牛场聚类结果表明犊牛腹泻率在40%以上的8个牛场中，牛场4，17，33，22，20聚到第Ⅱ类；犊牛腹泻率在25%以下的所有8个牛场聚到第Ⅰ类。因此推测牛场的犊牛腹泻率与毒力谱之间存在相关关系；因此将各牛场的毒力谱计数作为自变量，其犊牛腹泻率作为因变量来建立多元线性回归方程。建立的方程为y=0.264+0.217x1+0.079x2(R=0.723)。其中，x1是组合为Sta、eae毒力谱计数，x2是组合为F17、LTⅡ毒力谱计数。

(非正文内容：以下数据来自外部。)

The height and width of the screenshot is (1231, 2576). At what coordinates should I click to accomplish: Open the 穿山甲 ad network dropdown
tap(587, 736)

由于其他毒力谱偏回归系数的检验概率P>0.05，已不显著，引入方程无意义。

犊牛致病性大肠杆菌的获得通常是通过与母牛接触，在犊牛未出生之前，可通过该方程由某牛场待产母牛检测的Sta+eae、F17+LTⅡ这2种毒力谱的计数来预测该牛场所产犊牛腹泻率的高低；通过预测结果，对检出这2种毒力谱的母牛进行大肠杆菌病针对性治疗，并对该牛场采取积极的防制措施，从而减少新生犊牛大肠杆菌病的发病率，减小经济损失。该方程的建立可预警新生犊牛腹泻的暴发。由于该方程的复相关系数R=0.723，相对较低，牛场也不一定包含所有这2种阳性毒力谱，加之腹泻与诸多因素有关，故该方程只能大致预测。要研究牛场犊牛的毒力谱与其腹泻率的关系还需要进行更深入的探索和反复验证。

牛场聚类结果的空间分布呈现第Ⅰ类牛场和第Ⅱ类17，20，21，22牛场集中连片分布形态，提示集中分布牛场的牛来源于同一疫源地，后续试验将对这一推论进行求证。

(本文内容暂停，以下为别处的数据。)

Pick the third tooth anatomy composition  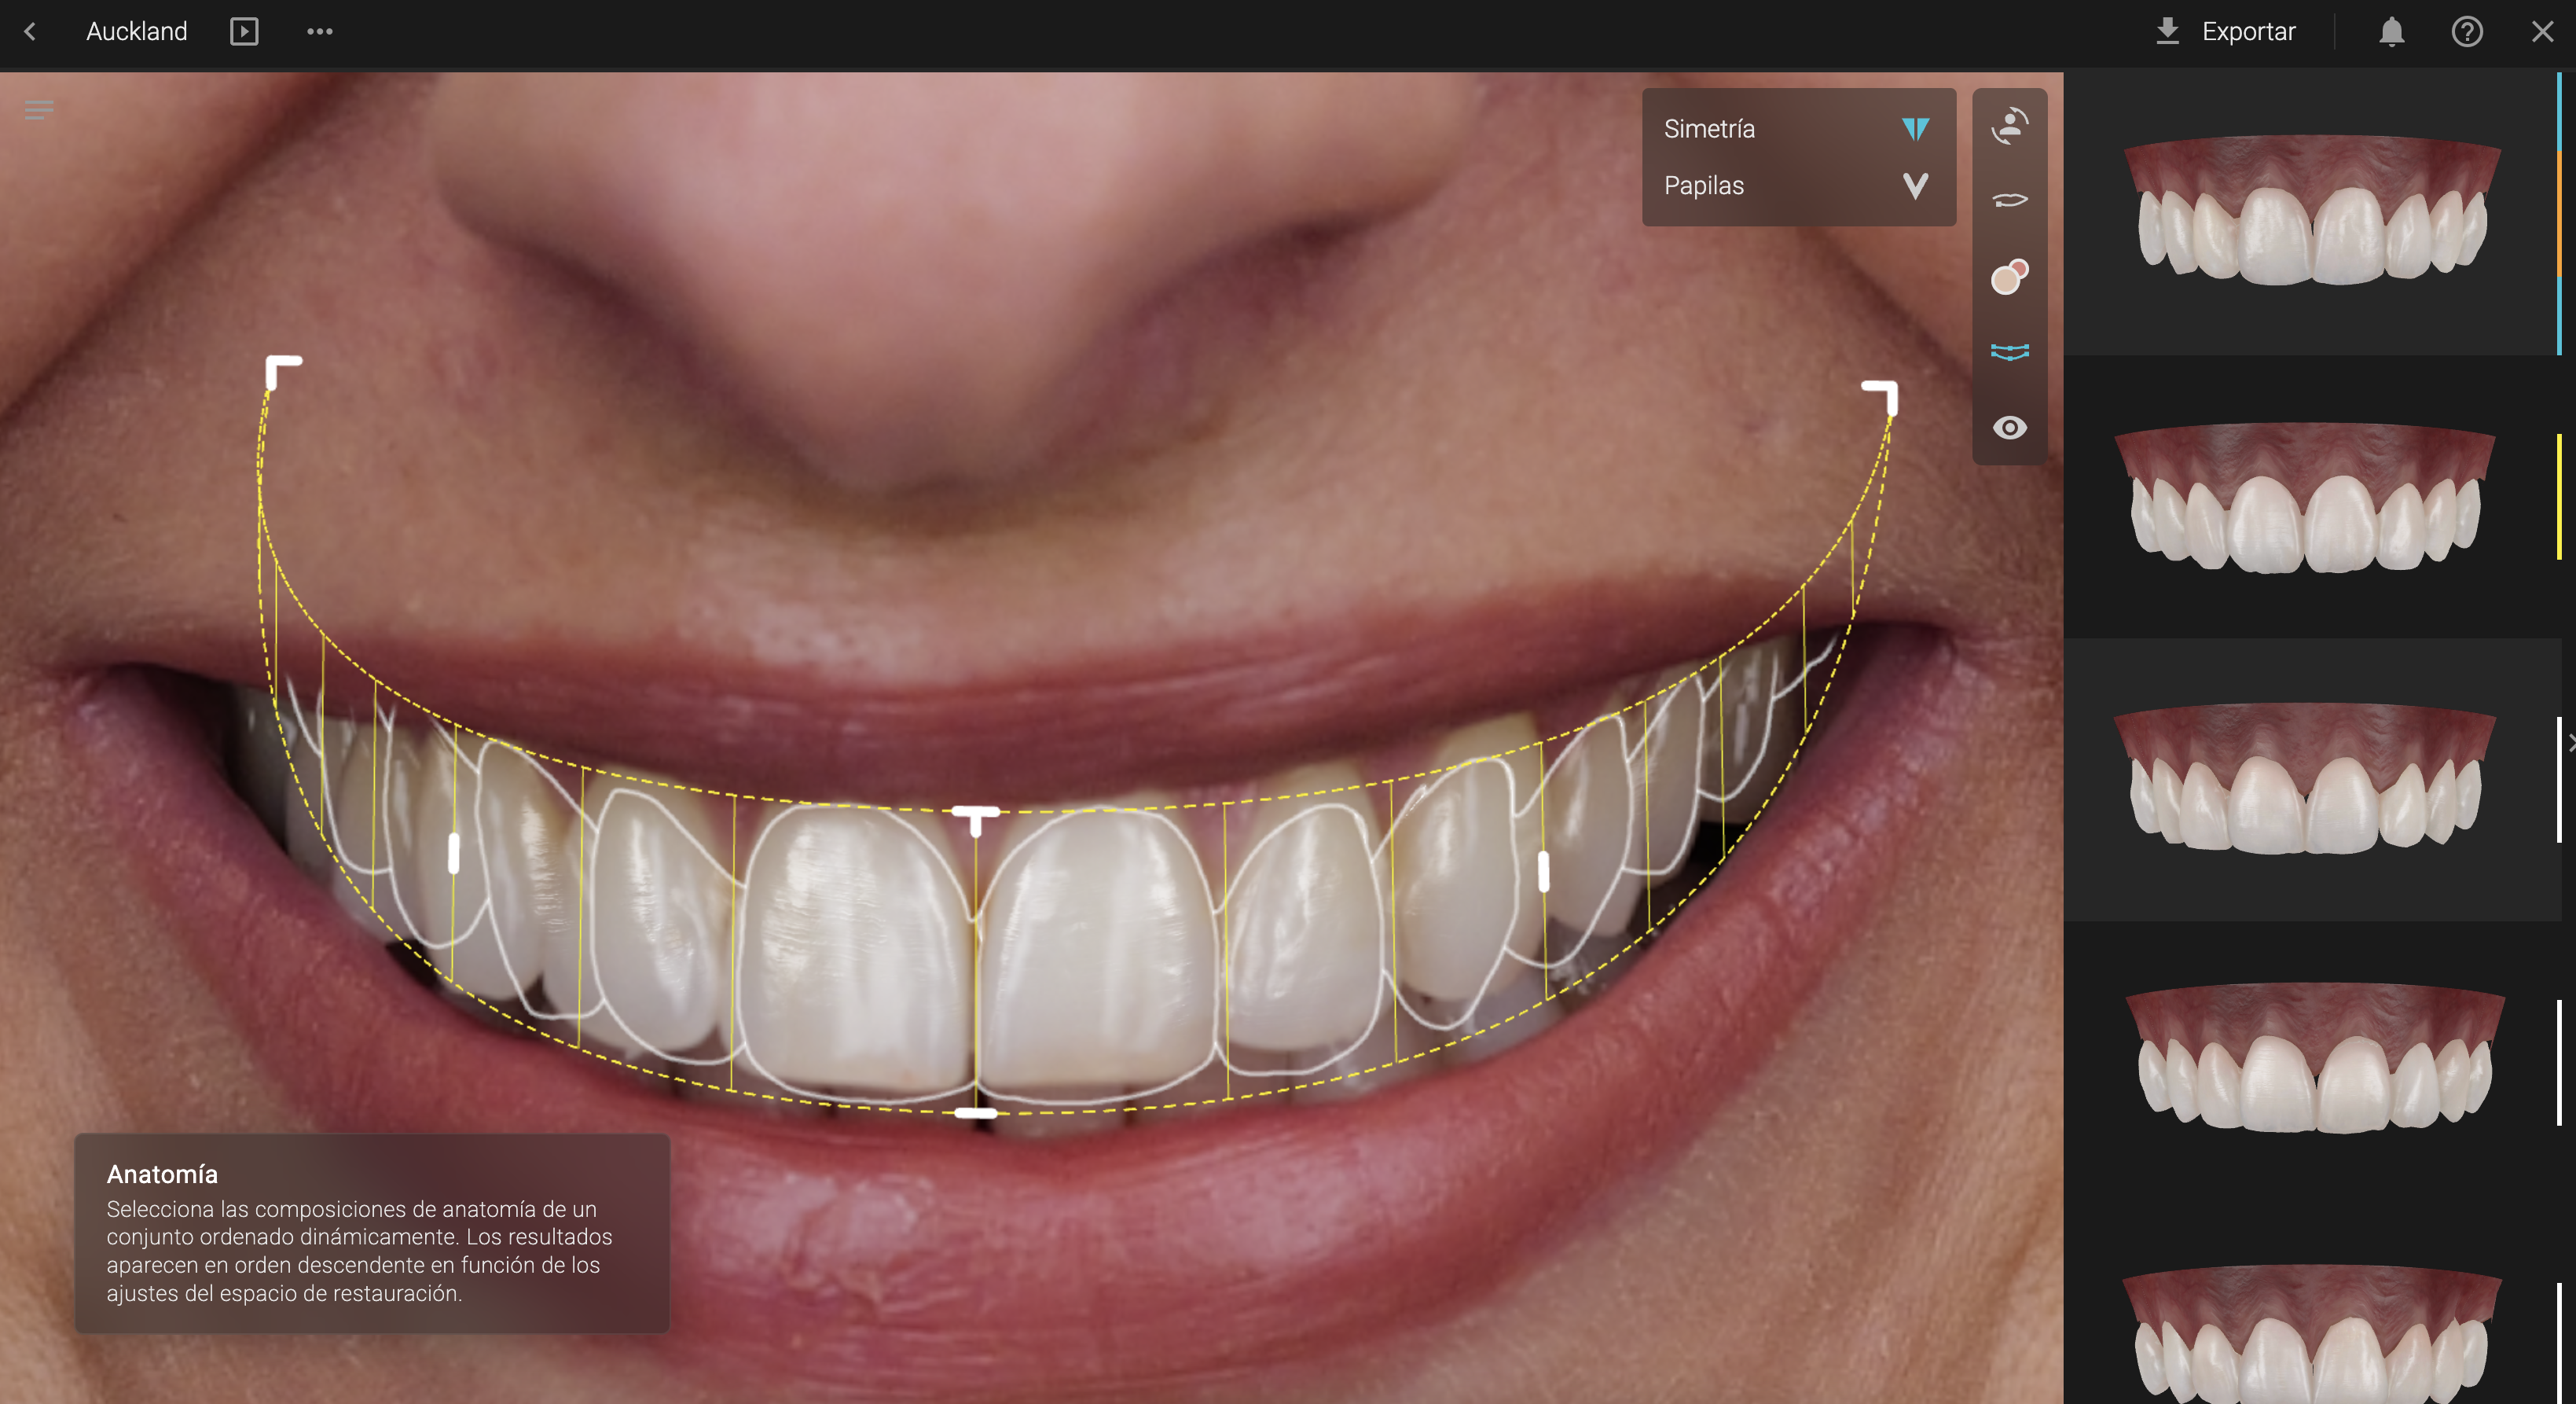[x=2305, y=779]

综上所述，本研究对山西省腹泻犊牛的致病性大肠杆菌菌株9种毒力因子进行PCR筛查，其中F17和F5是从腹泻的肉犊牛分离的致病性大肠杆菌中最常见的毒力因子；发现了18个不同的毒力谱；将牛场按照毒力谱的种类和频率进行聚类分析，建立犊牛腹泻率对其毒力谱的线性回归方程。本研究在国内针对犊牛大肠杆菌毒力谱进行广泛分析，为山西省致病性大肠杆菌菌株的分子特征研究提供了最新信息，对预警牛场犊牛大肠杆菌的暴发和预防及治疗致病性大肠杆菌引起的犊牛腹泻具有重要意义。为了研究与大肠杆菌病相关毒性因子的特性，后续需要对涉及不同牛种和牛场类型(奶牛或肉牛)的动物进行更广泛研究。